Perfect Health Diet – a quick review

There can only be oneWorking on my book (actually one of the Guides, the one on Low Carb Diets; it will be part of the book eventually), I just finished the Perfect Health Diet written by a husband-and-wife-team, the Jaminet’s. My recommendation in a nutshell: buy the book, read it diagonally, and use liberally what you learn from it (blogger disclosure: this is what I did, including the buy-the-book part)

I first thought this book was a bit of a fad, as it does really tick all the boxes: Paleo, Zone, IF, … and on top of it is has a catchy, over-promising title. I read it anyway for my research – a man’s gotta do what a man’s gotta do –  and I was pleasantly surprised. The book is actually very good.

Hence the first part of my recommendation: buy the book. It is not dirt cheap, but at about 10 quid for the Kindle edition you get a lot of great information. The PHD basically combines Paleo, Zone, and IF. On top of this, micronutrient supplementation is discussed in great detail, and as a bonus there is loads of info on inflammation and other nutrition-related pathologies.

The authors have done a tremendous amount of research on this topic, and there is a lot of information contained in the book.

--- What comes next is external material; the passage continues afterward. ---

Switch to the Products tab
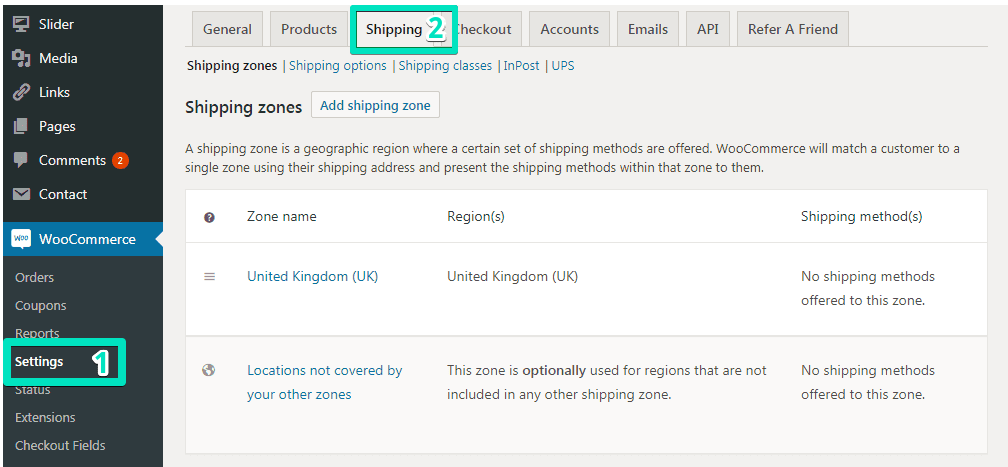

And this information is even reasonably nicely structured and part of a nice narrative, which is an enormous effort as I can attest to.

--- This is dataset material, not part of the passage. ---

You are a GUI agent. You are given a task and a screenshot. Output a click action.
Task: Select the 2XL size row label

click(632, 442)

This is where my diagonal reading recommendation comes in: the book is written both for scientists and lay people and not everyone might want to read through 20 arguments why 65/20/15 is the optimal macronutrient ratio. But it is reassuring that those arguments are there, and can be checked if need be. Just dont be the one doing all the checking, unless you have nothing better to do.

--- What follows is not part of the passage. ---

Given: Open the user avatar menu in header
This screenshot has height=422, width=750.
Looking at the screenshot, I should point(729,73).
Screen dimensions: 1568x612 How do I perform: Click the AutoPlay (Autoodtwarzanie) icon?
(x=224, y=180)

Now to my last recommendation: learn from it and use it liberally. I know that there is a fine line between an actionable recommendation and a good narrative on the one hand, and over-simplification and dogmatism on the other hand, but in my view the authors have crossed it a couple of times. Never ignore first signs after – the title “Perfect” Health Diet is an an omen after all: There Can Only Be One.

In CrossFit lingo, PHD would be “Paleo-Zone with Quadruple Fat” (almost, scaled back down to 2000’ish cals) and I am less sure than the authors that 4x fat is the the one and only way to go, vastly superior to 3x or 5x (well, I can see that 4x is better than 5x). This theme goes throughout the book: prescriptions are often very specific, and the authors seem to have very little doubt in that they just nailed it with all their science.

Which brings me to another point. Now it might be slightly unfair to single out one scientific reference when there are hundreds, but (a) this is not the only one, albeit possibly the worst, but there are a few more (b) it is displayed prominently, and (c) it in my view is really a bit of a blooper. Which is a shame, because it raises doubts as to the accuracy of the other science quoted and that I am in much less a position to verify.

So, take this book with a grain of salt, but otherwise make good use of all the great information it provides.